● **Source text**:
Effect on developmental toxicity: via inhalation route
Endpoint conclusion:
no study available
Effect on developmental toxicity: via dermal route
Endpoint conclusion:
no study available
Additional information

- Oral:

 • animal data:

 - For FeCl3 a reliable studies is available on this endpoint. Unfortunately Nolen 1972 (conducted comparable to OECD TG 414 in rats) has only used one relatively low dose level of 7.8 mg/kg at which no adverse effects indicative for developmental toxicity or teratogenicity were seen. So a solid assessment the toxicity of FeCl3 with regard to this endpoint is not possible. Accordingly a read across is applied from FeCl2, FeSO4 and two i.v. rabbit studies with Fe(III)-sucrose and -carboxymaltose, respectively. FeCl3 is deemed not toxic to reproduction.

 - For Fe2(SO4)3 no studies are available for this endpoint. Accordingly a read across is applied from FeCl2, FeSO4 and two i.v. rabbit studies with Fe(III)-sucrose and -carboxymaltose, respectively. Fe2(SO4)3 is deemed not to be a reproductive toxicant.

- For FeCl2 exactly one study is available that is fully reliable (Beom 2004) where rats have been orally exposed to up to 500 mg FeCl2/kg bw/d following OECD TG 422 and GLP. No treatment-related effects were observed on mean live neonates, birth rates, survival rates and sex ratios on days 0 and 4 post partum. The only abnormality found in the external appearance examinations is an acaudate observed in one neonate at 500 mg/kg. Crown Rump Length (CRL) of female neonates showed a significant decrease at 125 mg/kg on Day 4 post partum. This is regarded as a secondary effect to maternal poisoning. Accordingly the NOAEL for subacute developmental toxicity/teratogenicity is >= 500 mg FeCl2/kg bw/d (equivalent to 220.3 mg Fe/kg bw/d).

● **Requirement A**: In the toxicity summary, which substances is a read across applied from for FeCl3 and Fe2(SO4)3?
● **Requirement B**: According to the toxicity summary, what single dose level did Nolen 1972 use?
The entries have nothing to do with the toxicity summary.

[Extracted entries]

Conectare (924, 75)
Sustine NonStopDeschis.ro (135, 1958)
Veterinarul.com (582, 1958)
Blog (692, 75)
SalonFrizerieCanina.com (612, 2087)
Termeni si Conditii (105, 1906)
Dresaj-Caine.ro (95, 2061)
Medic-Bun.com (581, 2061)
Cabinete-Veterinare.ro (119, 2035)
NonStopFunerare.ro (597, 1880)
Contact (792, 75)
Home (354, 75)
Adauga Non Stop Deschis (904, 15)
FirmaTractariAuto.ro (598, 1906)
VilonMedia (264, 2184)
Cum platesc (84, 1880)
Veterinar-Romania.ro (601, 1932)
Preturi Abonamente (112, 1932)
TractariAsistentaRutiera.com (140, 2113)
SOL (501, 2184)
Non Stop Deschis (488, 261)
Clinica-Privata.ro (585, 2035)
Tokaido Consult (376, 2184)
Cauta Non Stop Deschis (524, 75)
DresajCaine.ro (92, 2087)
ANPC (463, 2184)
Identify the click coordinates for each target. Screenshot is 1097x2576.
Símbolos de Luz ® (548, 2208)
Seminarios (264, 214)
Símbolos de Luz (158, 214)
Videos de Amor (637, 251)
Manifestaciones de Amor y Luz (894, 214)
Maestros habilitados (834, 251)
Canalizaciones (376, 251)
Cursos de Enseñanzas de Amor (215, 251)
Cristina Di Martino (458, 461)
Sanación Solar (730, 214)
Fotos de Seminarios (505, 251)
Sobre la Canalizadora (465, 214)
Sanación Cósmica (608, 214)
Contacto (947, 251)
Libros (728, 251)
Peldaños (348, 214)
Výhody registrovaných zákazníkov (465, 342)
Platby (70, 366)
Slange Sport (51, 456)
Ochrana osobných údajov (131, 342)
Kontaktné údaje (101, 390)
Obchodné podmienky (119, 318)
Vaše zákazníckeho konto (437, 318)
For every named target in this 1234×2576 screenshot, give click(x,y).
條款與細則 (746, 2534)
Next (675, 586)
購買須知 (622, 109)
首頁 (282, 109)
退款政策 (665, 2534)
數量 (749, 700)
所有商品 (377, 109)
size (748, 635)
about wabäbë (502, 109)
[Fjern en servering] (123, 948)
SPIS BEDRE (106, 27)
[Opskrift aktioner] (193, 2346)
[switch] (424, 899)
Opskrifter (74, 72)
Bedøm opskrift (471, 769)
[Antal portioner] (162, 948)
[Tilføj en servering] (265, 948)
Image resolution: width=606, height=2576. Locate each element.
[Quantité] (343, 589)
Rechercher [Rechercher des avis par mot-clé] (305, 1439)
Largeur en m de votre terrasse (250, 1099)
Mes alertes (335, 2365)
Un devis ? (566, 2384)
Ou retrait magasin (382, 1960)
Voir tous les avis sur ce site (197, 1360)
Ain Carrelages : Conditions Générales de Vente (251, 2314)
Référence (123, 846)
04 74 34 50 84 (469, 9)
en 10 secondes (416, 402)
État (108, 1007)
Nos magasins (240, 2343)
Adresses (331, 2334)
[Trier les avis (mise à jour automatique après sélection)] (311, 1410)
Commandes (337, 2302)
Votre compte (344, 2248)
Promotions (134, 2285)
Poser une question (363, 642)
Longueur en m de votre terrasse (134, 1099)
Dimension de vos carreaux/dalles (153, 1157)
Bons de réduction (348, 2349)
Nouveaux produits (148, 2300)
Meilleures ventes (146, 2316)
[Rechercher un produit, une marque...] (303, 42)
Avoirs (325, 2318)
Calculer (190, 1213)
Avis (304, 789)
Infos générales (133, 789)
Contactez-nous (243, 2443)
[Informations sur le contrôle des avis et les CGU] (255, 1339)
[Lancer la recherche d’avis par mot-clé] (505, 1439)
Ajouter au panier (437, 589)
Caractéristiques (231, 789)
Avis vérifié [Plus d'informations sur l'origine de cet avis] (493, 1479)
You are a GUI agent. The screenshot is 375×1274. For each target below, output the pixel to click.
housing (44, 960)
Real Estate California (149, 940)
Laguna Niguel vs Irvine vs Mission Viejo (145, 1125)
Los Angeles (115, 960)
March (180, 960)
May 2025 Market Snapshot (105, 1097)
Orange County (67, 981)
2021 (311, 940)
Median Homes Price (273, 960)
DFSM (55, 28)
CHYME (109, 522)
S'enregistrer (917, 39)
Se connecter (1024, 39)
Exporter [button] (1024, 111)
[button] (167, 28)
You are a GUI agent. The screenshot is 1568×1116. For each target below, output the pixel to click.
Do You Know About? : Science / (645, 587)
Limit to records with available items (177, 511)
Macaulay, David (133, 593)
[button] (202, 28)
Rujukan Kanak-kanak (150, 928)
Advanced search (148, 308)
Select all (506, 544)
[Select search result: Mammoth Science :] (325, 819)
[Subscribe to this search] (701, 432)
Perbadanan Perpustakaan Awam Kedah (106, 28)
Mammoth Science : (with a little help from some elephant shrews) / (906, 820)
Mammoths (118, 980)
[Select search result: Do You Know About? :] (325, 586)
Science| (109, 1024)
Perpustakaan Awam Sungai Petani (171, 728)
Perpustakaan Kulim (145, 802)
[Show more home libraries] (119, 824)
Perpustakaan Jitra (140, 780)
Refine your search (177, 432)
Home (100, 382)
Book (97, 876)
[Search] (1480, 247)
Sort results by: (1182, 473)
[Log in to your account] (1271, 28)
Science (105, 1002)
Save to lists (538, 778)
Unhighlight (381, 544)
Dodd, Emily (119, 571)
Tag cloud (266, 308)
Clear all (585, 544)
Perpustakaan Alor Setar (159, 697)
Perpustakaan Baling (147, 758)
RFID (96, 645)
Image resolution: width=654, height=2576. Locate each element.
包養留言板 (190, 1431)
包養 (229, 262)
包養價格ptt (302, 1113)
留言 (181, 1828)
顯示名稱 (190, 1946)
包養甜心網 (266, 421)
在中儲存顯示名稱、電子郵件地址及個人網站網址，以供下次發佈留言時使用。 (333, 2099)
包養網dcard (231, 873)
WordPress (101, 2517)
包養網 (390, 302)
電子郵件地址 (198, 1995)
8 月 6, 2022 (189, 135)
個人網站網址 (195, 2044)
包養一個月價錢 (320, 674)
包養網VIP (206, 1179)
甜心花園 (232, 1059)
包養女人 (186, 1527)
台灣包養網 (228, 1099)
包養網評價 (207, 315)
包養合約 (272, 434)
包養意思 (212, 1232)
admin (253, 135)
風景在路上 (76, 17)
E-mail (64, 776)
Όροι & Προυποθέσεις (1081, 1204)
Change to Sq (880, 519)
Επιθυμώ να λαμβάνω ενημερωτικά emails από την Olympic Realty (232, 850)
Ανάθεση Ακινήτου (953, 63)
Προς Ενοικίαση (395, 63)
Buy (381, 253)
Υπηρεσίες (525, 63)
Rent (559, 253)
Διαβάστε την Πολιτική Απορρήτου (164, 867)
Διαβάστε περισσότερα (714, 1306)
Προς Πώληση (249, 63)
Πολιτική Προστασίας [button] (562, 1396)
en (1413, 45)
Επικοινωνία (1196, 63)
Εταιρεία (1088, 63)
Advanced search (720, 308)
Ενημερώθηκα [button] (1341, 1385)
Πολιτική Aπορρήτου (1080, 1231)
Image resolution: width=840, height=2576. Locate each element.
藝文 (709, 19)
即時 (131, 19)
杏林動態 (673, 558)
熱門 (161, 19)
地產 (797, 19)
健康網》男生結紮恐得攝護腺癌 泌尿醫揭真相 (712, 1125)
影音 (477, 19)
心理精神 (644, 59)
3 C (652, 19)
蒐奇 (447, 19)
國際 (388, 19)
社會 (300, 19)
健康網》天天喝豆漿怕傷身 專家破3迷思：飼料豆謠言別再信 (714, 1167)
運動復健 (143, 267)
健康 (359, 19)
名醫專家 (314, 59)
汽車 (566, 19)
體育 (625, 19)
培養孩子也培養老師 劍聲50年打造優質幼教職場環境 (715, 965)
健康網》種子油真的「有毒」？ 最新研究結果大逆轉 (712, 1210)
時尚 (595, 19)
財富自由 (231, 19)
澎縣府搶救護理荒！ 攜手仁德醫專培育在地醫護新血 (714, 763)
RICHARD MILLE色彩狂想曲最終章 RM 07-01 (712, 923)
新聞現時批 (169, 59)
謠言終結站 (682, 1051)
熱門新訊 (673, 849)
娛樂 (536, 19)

● **Answer space A**: FeCl2, FeSO4, Fe(III)-sucrose, and Fe(III)-carboxymaltose

● **Answer space B**: 7.8 mg/kg